1. East Berlin
East Berlin today may be rejoined with the West, but the feel is decidedly different, so be sure to include the former capital of the German Democratic Republic in your itinerary plan. Start with a jaunt through the Brandenburg Gate, one of the city's most enduring symbols and the site of U.S. President Ronald Reagan's famous "tear down this wall" speech. You'll be passing through some seriously contested territory, as the gate once stood in a barren strip separating the East and West halves of the city. Swing by the Alexanderplatz as well--this local meeting place is one of the best examples of dubiously-titled "Communist chic." Horrifically grey buildings aside, stopping by the square grants you a killer view of the looming TV tower and plants you squarely in the center of former East Germany's public life.
Take a trip to Germany back to the glory days of pre-war Germany by exploring the charming cafes and stately buildings of old Leipzig. One of Germany's historical centers of trade, the city hasn't lost its edge for industry and development. Wander in the Altstadt, or old town center, and soak up the part-medieval, part-Renaissance splendor mixed with ornate 18th-century architecture. Don't miss stopping by the Old Town Hall to learn even more about the life and times of this lively town, and spend some time in the bustling Market Square to get a feel for this powerhouse of a city.
Head for Potsdam to feel like you're living large with Frederick the Great and the monarchs of Europe's decadent age of the 18th century. Forget the fact that this is a suburb of Berlin--the atmosphere is hardly the same as that of the capital.

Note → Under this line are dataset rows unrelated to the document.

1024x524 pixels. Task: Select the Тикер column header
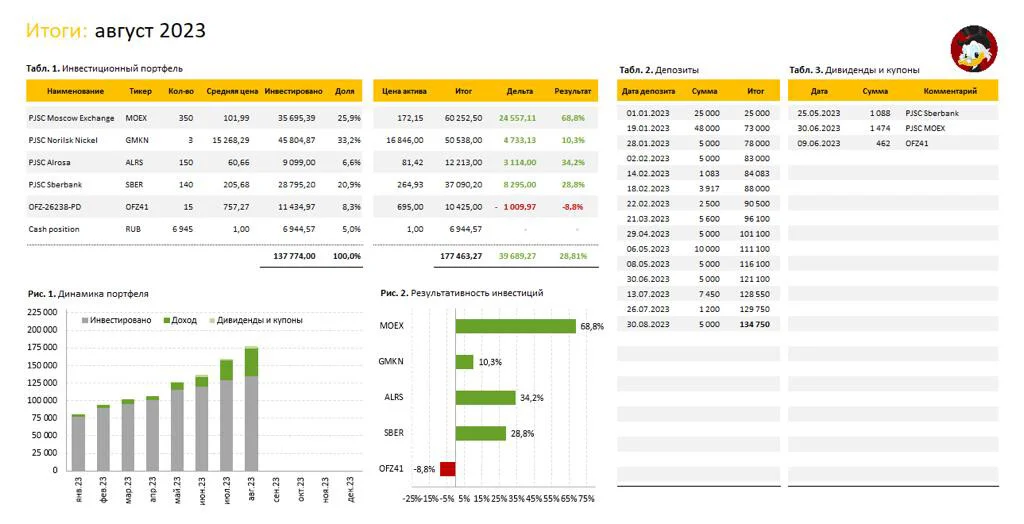tap(140, 91)
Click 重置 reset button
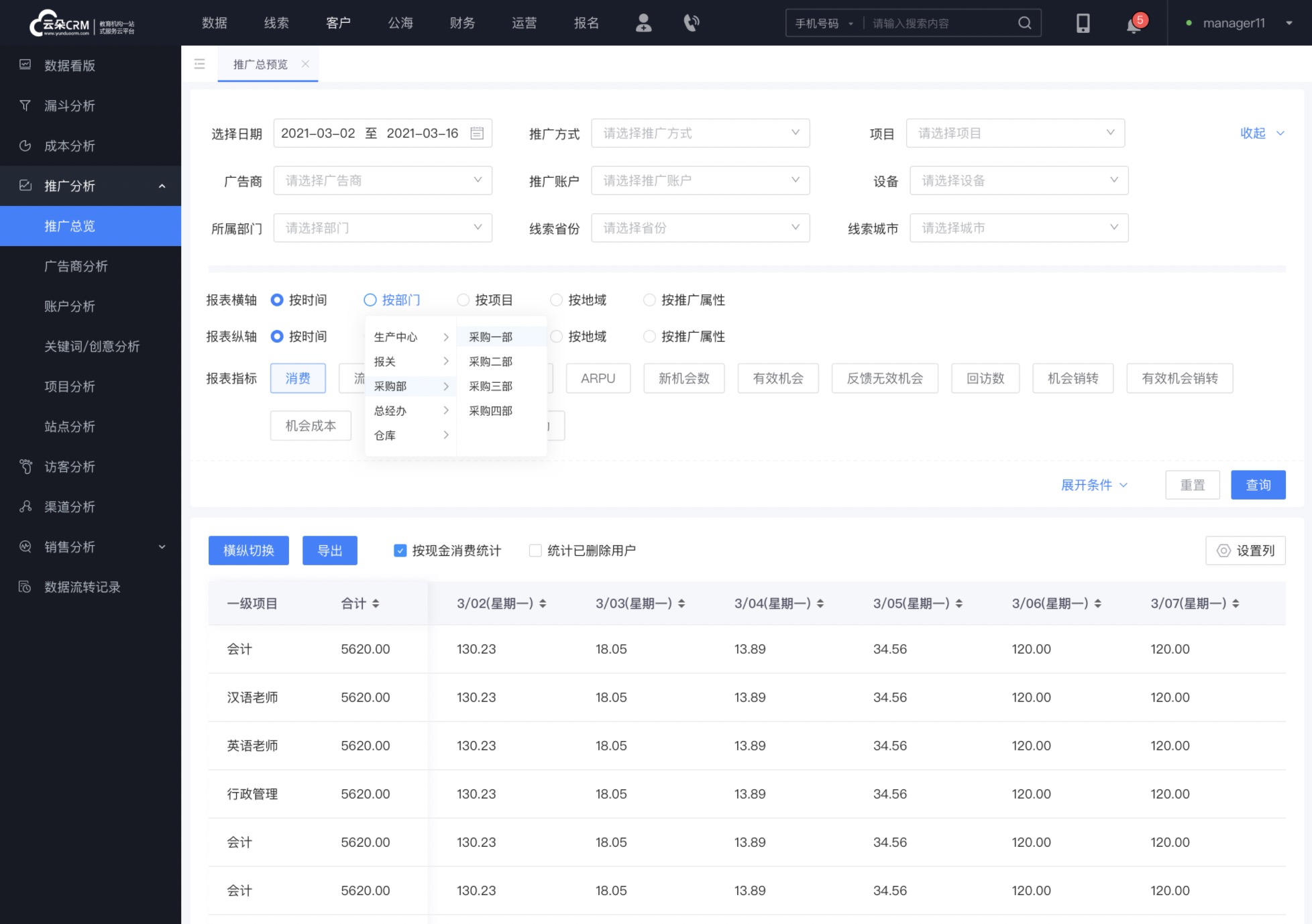This screenshot has height=924, width=1312. pos(1192,484)
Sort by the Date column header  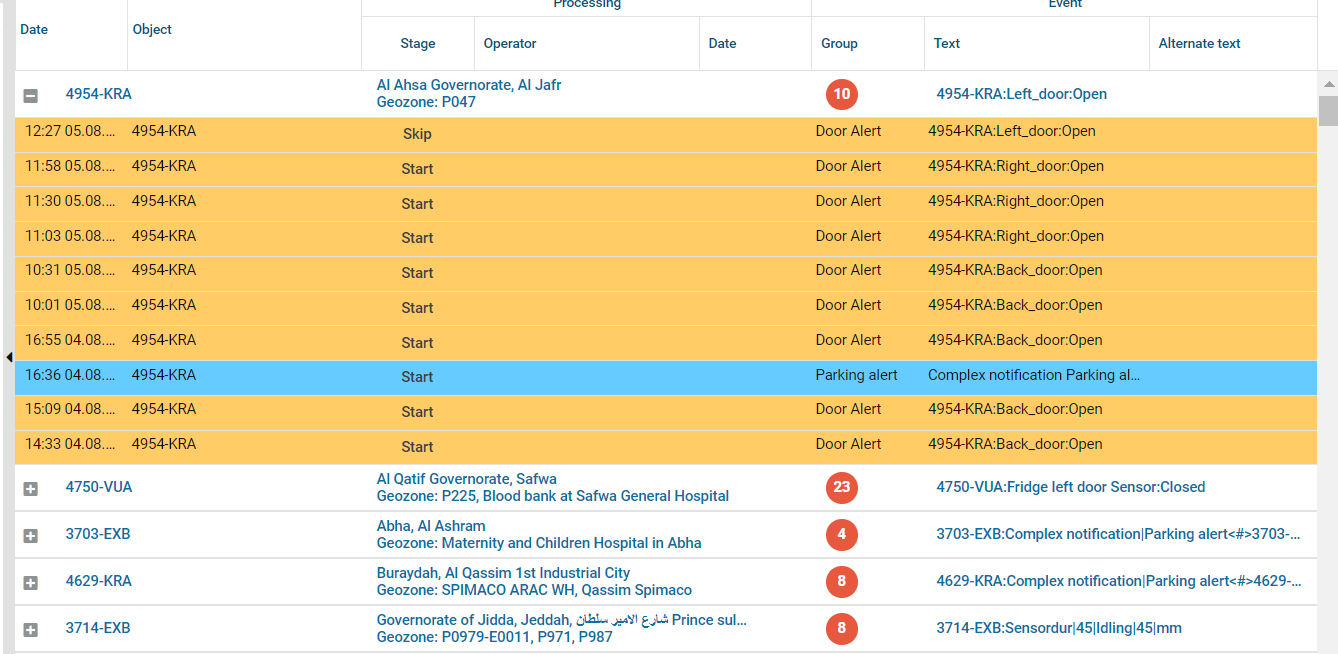point(34,30)
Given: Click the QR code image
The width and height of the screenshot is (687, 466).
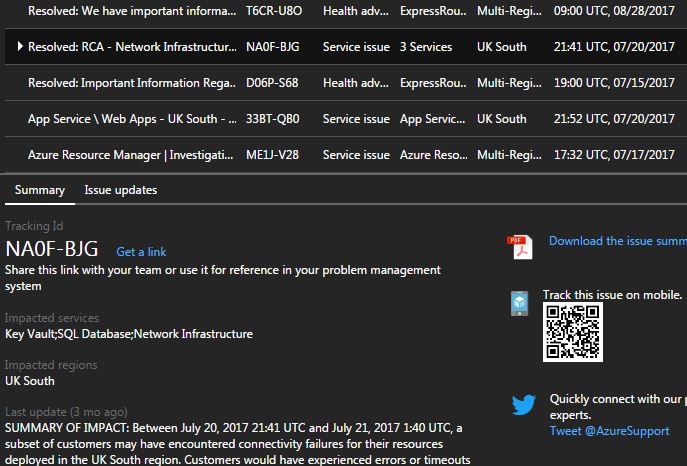Looking at the screenshot, I should click(572, 332).
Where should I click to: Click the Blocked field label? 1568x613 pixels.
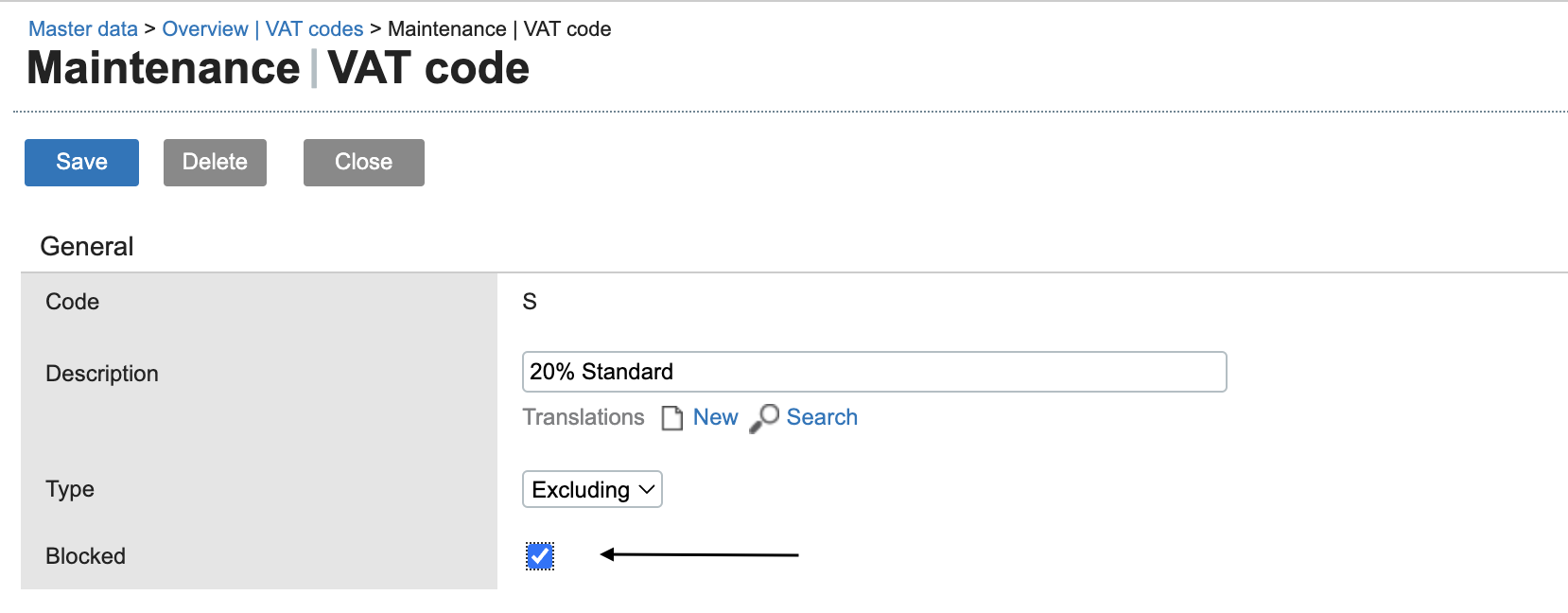click(x=85, y=556)
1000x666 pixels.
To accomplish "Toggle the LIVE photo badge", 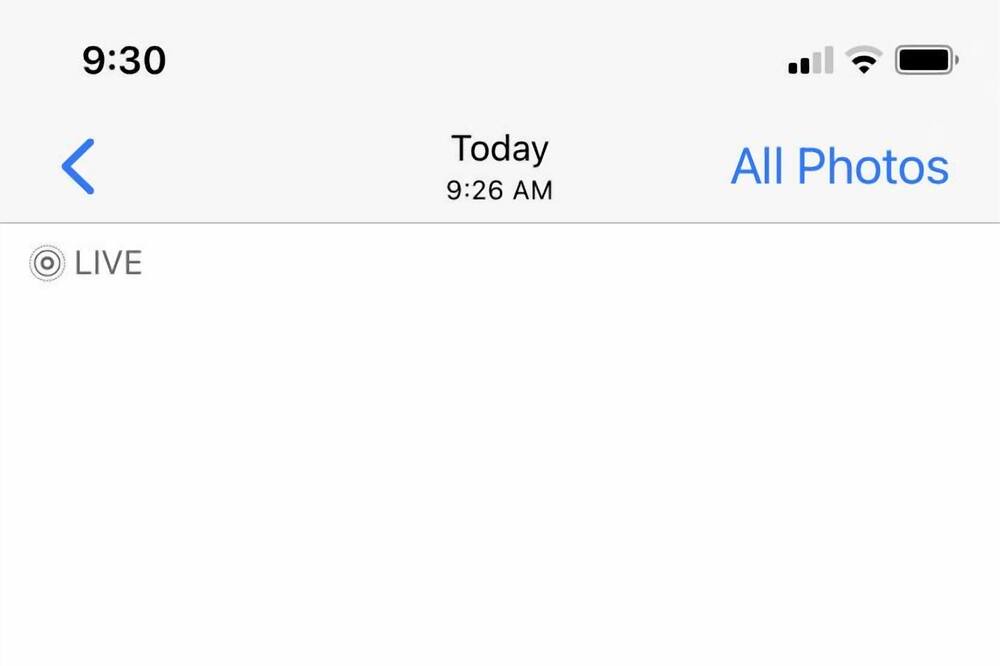I will pos(85,263).
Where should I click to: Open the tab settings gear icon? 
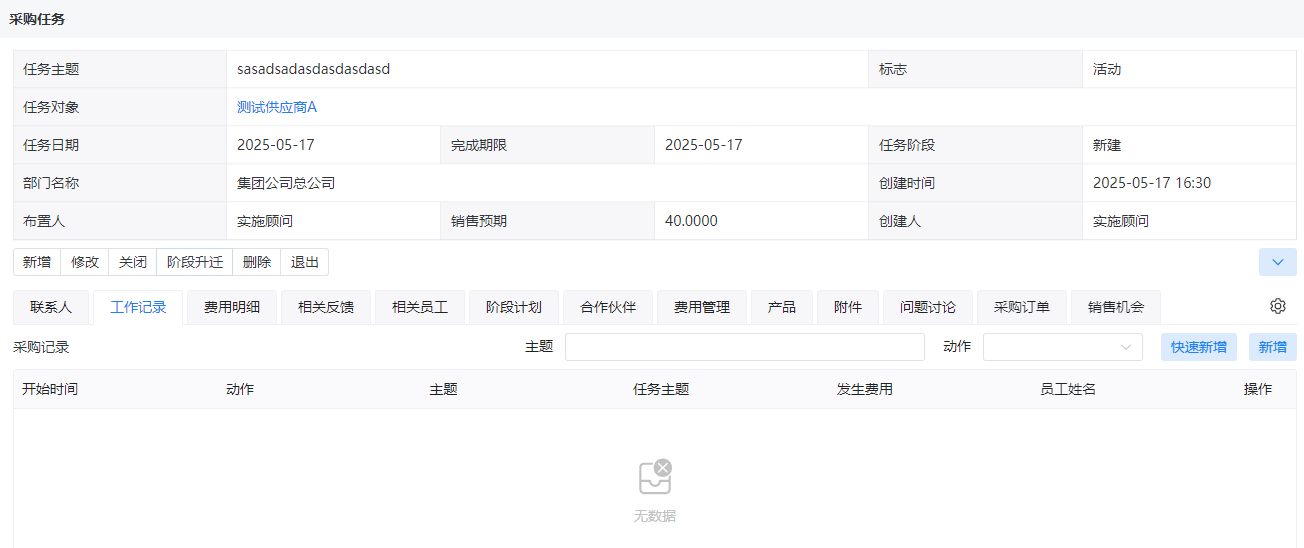[1277, 306]
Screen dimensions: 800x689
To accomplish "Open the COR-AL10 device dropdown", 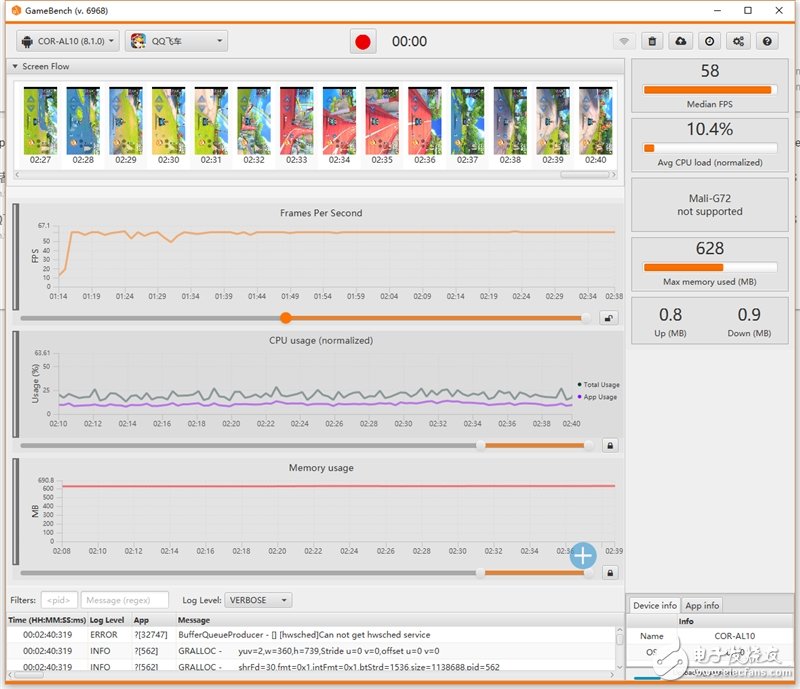I will (68, 41).
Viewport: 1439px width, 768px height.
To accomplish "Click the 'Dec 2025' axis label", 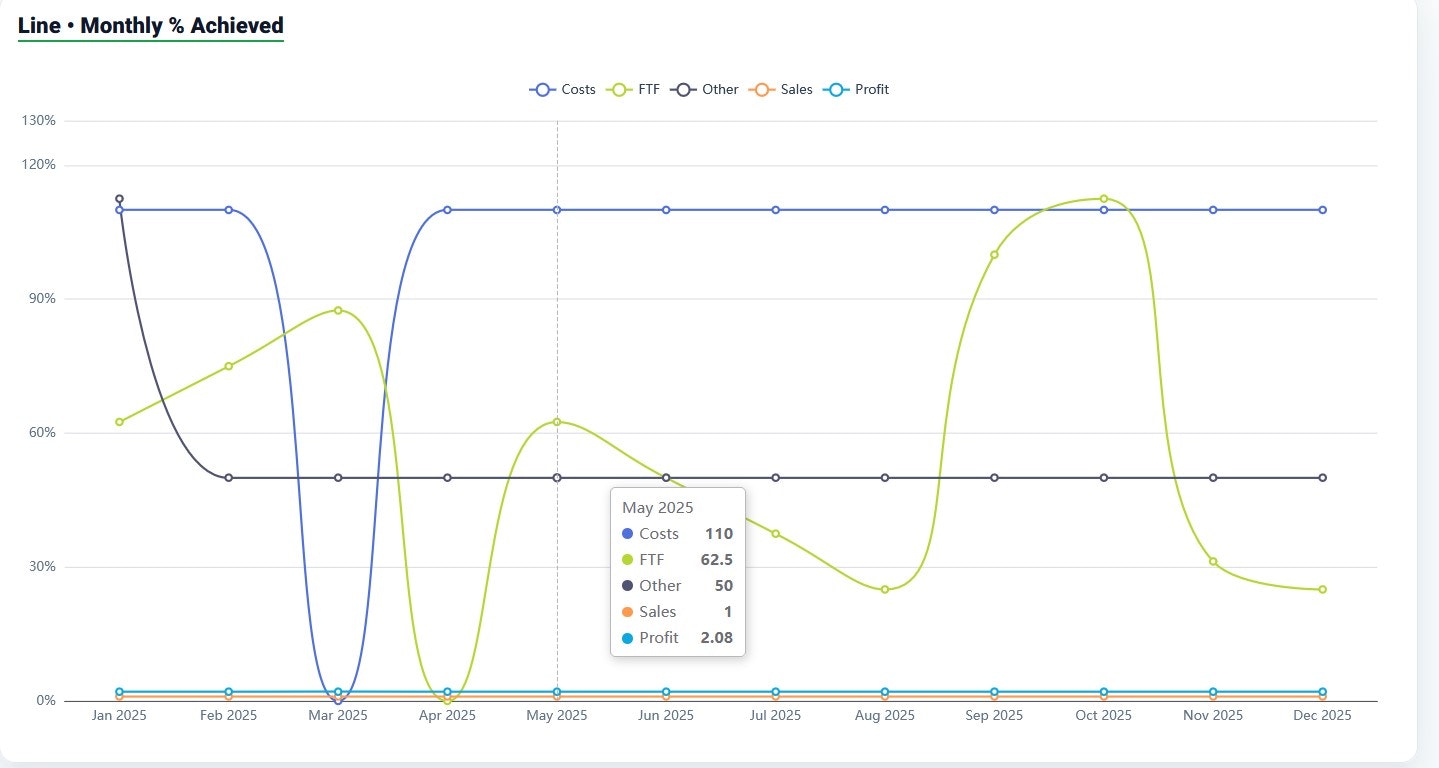I will coord(1322,715).
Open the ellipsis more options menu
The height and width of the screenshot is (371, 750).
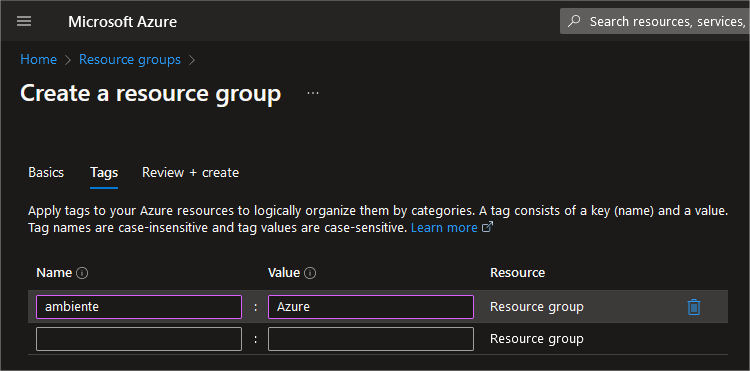point(313,93)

Packed with vintage mansions, palaces, and sculpted gardens, this town is also the country's biggest World Heritage Site. Take in the splendor and luxury of Sanssouci Palace and the adjoining Sanssouci Park, two of Frederick the Great's most prized properties, and you might begin to understand how well European royalty lived. You’ll pass ornate wing after ornate wing of the huge residence, sporting carved statues, decorative molding, and golden triumphal monuments.
Resilient Dresden is a real-life story of a town rising from the ashes--after Allied bombing obliterated its beautiful city center during World War II, the the city rebuilt many of its historical attractions. Soak up Dresden's former glory by wandering its cobbled streets and grand promenades, lined with centuries-old, pastel-colored stately homes and residences. Head to Zwinger, a part of the city's old fortress, and get your fill of its luxurious Rococo architecture and gardens bursting with decorative fountains. Alternatively, architecture buffs can opt for a visit to Pillnitz Castle and Park, a fabulous tan-and-orange Baroque mansion that, even more enticingly, stands on the foundations of a medieval estate.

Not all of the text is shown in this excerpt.